Trecho do documento
Moçambique foi mesmo um caso de estudo, uma vez que o país vive um "ciclo de violência descontrolada" provocada pelo grupo fundamentalista Ahlu Sunnah Wa-Jama (localmente conhecido como Al-Shabaab), filiado no Daesh, que se estima, terá matado nos últimos três anos mais de 2.500 civis e deslocado mais de 700 mil pessoas.

"A partir de Moçambique, os jihadistas proclamam ter estabelecido "províncias do Califado" nas Comores, no norte de Madagáscar e, através do Oceano Índico, até à Indonésia, Malásia e Filipinas, aponta o relatório, sublinhando que "a ascensão do extremismo islamita no norte de Moçambique é um fenómeno complexo e de múltiplas causas".

Entre os fatores que permitem a "rápida disseminação e capacidade de recrutamento" das redes jihadistas, o estudo aponta a pobreza e corrupção, as fracas estruturas estatais na região, a falta de educação e oportunidades de emprego, as redes criminosas transnacionais que beneficiam do comércio ilícito de recursos naturais ou do narcotráfico, a frustração da população local perante a sua exclusão dos lucros dos minerais, as ações repressivas cometidas pelas forças de segurança e "influências fundamentalistas" de países como a Arábia Saudita e a Somália.

"Estas raízes, estimulando a ascensão de grupos como o Al-Shabaab, refletem um padrão e uma dinâmica semelhantes de radicalização islamita e de violência extrema observada em regiões como a Bacia do Lago Chade, o Sahel e a Somália", assinala o estudo.

Material fornecido
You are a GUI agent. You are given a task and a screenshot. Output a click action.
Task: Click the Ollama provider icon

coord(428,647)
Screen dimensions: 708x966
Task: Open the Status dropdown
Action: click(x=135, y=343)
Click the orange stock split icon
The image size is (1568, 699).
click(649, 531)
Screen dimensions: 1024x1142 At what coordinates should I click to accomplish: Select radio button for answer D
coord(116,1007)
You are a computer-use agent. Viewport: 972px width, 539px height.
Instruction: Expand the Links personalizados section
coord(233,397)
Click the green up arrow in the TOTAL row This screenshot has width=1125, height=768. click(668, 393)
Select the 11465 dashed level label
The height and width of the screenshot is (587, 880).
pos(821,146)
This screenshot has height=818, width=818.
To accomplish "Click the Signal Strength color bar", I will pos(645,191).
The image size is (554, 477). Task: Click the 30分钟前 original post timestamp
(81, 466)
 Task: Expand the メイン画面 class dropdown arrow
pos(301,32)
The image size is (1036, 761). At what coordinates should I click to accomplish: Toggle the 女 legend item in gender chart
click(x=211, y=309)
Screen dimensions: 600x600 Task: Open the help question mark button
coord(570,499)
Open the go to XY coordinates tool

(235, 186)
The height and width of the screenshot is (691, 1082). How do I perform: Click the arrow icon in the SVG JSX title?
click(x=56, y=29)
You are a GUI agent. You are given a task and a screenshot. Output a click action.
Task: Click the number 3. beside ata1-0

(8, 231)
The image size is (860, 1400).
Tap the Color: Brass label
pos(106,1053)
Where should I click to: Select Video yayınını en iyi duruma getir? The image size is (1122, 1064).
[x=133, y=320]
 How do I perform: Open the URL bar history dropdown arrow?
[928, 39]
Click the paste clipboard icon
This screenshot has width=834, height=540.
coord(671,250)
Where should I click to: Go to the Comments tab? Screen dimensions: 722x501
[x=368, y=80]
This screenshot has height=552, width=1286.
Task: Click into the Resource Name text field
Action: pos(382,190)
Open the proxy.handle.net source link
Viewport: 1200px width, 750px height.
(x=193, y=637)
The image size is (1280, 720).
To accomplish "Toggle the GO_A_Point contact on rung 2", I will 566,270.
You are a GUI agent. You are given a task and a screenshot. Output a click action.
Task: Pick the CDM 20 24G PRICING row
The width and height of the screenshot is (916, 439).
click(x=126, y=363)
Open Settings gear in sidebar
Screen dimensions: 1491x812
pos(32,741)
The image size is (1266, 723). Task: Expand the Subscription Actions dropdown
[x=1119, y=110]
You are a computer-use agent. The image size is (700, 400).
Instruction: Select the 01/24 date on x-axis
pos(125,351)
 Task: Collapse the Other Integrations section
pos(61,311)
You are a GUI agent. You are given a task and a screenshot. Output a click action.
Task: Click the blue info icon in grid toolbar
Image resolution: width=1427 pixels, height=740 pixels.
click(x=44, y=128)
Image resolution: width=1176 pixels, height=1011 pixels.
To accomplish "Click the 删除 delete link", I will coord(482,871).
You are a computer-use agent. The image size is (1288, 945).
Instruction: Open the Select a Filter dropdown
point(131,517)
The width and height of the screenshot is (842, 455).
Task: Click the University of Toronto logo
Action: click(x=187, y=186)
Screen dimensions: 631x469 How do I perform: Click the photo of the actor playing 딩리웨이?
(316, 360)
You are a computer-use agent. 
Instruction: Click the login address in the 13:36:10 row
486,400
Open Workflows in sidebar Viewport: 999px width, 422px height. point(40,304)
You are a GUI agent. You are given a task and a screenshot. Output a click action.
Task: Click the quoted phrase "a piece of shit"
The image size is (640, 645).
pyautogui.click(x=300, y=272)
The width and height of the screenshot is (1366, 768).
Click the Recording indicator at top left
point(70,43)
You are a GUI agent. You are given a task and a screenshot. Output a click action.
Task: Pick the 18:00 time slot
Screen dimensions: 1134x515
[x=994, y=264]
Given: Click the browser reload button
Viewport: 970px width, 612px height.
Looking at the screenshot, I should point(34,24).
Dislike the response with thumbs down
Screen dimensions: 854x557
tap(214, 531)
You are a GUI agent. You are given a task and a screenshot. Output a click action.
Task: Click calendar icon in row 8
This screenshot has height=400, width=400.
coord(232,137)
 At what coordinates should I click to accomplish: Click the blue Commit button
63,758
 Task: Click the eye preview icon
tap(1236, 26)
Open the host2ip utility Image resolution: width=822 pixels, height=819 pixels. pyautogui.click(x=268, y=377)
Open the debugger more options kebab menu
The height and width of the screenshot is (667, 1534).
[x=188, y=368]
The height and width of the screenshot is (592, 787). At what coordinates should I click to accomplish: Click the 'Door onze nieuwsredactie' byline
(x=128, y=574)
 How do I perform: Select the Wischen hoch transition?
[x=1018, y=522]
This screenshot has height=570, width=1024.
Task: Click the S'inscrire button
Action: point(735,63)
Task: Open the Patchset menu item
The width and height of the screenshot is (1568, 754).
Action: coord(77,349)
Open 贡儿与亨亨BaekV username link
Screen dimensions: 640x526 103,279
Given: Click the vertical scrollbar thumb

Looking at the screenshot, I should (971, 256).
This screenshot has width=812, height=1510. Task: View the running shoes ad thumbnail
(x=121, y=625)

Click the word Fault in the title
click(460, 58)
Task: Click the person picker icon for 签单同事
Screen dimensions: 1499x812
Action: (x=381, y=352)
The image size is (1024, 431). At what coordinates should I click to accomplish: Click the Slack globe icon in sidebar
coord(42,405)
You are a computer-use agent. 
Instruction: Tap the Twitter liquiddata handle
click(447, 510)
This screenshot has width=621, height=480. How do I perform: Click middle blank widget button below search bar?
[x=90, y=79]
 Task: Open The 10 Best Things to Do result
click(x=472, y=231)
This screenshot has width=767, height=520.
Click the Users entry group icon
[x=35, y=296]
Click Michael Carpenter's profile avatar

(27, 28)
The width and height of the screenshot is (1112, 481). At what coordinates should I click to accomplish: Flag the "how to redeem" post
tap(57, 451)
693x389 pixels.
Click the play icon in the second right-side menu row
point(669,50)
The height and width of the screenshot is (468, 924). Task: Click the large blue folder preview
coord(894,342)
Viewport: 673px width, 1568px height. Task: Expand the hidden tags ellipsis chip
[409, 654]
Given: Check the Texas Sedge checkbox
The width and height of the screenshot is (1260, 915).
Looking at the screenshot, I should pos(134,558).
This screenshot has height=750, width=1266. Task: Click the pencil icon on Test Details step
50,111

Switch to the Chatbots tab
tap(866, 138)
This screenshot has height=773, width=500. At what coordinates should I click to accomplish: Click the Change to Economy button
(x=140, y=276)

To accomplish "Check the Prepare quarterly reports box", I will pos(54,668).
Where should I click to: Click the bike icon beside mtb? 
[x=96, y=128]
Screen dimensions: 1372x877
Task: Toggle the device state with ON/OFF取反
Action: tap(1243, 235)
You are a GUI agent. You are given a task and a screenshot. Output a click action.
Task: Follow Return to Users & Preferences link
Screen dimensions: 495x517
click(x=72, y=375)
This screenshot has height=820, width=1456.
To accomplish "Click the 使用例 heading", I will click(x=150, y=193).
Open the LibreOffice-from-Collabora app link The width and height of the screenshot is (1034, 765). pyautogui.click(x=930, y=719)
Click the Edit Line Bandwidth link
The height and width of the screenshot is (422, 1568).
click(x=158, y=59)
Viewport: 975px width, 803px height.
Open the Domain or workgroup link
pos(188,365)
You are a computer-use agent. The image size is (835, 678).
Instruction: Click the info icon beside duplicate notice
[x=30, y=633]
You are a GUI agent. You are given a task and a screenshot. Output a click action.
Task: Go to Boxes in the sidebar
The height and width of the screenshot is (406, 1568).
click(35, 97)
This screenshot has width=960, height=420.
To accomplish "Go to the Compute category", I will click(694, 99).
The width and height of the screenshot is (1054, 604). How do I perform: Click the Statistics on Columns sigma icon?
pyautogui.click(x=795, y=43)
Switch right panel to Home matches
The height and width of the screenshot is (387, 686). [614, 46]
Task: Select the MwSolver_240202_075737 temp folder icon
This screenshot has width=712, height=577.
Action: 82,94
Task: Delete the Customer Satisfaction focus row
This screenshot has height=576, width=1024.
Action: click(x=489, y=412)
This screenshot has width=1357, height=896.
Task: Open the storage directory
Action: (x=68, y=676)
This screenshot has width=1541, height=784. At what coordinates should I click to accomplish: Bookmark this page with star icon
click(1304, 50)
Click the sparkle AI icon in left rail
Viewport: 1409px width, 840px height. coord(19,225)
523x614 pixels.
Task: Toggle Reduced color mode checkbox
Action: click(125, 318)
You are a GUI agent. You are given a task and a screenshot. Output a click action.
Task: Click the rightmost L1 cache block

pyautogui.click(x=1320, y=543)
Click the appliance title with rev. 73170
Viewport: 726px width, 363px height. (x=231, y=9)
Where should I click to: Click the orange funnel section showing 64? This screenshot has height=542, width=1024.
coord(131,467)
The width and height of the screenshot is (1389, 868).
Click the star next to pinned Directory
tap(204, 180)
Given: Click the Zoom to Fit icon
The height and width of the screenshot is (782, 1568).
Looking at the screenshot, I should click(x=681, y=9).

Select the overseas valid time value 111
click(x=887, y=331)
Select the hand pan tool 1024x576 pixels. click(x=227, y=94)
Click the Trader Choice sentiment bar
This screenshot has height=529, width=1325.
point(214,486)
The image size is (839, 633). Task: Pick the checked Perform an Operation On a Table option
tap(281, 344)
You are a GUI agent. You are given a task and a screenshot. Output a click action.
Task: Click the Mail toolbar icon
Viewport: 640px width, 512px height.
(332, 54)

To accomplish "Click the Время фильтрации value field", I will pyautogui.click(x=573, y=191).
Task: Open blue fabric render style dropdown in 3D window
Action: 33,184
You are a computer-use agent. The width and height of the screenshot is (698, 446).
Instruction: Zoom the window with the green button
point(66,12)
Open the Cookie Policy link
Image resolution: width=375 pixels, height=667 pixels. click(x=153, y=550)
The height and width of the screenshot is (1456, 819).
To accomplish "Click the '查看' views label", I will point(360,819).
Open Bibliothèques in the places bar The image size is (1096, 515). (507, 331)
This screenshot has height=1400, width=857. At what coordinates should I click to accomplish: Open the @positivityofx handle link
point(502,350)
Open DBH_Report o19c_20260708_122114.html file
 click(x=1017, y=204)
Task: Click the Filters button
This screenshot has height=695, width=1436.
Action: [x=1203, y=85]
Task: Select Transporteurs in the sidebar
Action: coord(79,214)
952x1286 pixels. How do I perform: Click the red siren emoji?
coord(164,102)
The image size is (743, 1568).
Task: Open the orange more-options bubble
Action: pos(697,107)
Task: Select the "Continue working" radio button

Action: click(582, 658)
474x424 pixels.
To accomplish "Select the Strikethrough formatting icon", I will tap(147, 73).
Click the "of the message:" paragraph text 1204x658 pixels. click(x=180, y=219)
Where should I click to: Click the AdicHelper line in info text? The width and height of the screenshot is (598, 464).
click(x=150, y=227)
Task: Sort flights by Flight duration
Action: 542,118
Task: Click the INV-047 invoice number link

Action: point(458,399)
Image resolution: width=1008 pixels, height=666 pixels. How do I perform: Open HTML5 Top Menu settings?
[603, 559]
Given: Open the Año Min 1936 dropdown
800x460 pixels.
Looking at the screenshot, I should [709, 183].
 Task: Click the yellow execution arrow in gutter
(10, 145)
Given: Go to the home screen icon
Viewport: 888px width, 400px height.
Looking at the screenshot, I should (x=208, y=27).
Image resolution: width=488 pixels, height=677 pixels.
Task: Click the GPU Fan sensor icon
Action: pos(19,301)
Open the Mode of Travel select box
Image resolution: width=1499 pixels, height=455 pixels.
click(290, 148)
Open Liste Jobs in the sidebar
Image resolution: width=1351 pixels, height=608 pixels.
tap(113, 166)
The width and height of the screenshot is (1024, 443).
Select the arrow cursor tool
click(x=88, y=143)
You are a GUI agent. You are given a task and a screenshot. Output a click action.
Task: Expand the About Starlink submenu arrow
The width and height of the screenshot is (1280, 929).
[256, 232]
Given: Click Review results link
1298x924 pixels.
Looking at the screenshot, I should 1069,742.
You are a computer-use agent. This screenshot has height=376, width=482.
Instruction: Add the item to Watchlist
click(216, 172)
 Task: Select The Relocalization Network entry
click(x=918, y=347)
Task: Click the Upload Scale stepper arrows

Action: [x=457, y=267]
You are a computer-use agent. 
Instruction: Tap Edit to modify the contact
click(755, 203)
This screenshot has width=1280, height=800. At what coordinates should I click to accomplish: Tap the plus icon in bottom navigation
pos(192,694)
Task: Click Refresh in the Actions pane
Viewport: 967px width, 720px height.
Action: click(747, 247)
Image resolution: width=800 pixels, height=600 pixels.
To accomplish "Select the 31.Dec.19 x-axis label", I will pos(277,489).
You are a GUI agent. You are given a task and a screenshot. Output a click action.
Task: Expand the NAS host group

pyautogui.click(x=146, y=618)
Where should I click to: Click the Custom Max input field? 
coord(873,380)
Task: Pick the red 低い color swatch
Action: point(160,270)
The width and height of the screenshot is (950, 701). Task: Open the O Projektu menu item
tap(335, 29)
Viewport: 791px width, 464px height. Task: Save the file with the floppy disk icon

O que fazer
1. Transcreva do trecho sobre Moçambique a passagem que vai de "Moçambique foi mesmo" até "700 mil pessoas.".
2. Responda com base no trecho sobre Moçambique:
(a) Quantos civis se estima que o grupo terá matado nos últimos três anos?
(b) Como é localmente conhecido o grupo Ahlu Sunnah Wa-Jama?
(c) Que regiões o estudo cita como tendo um padrão semelhante de radicalização e violência?
O material fornecido não é necessário para estas tarefas.

Respostas por ordem
1.
Moçambique foi mesmo um caso de estudo, uma vez que o país vive um "ciclo de violência descontrolada" provocada pelo grupo fundamentalista Ahlu Sunnah Wa-Jama (localmente conhecido como Al-Shabaab), filiado no Daesh, que se estima, terá matado nos últimos três anos mais de 2.500 civis e deslocado mais de 700 mil pessoas.

2.
(a) Mais de 2.500 civis.
(b) Al-Shabaab.
(c) A Bacia do Lago Chade, o Sahel e a Somália.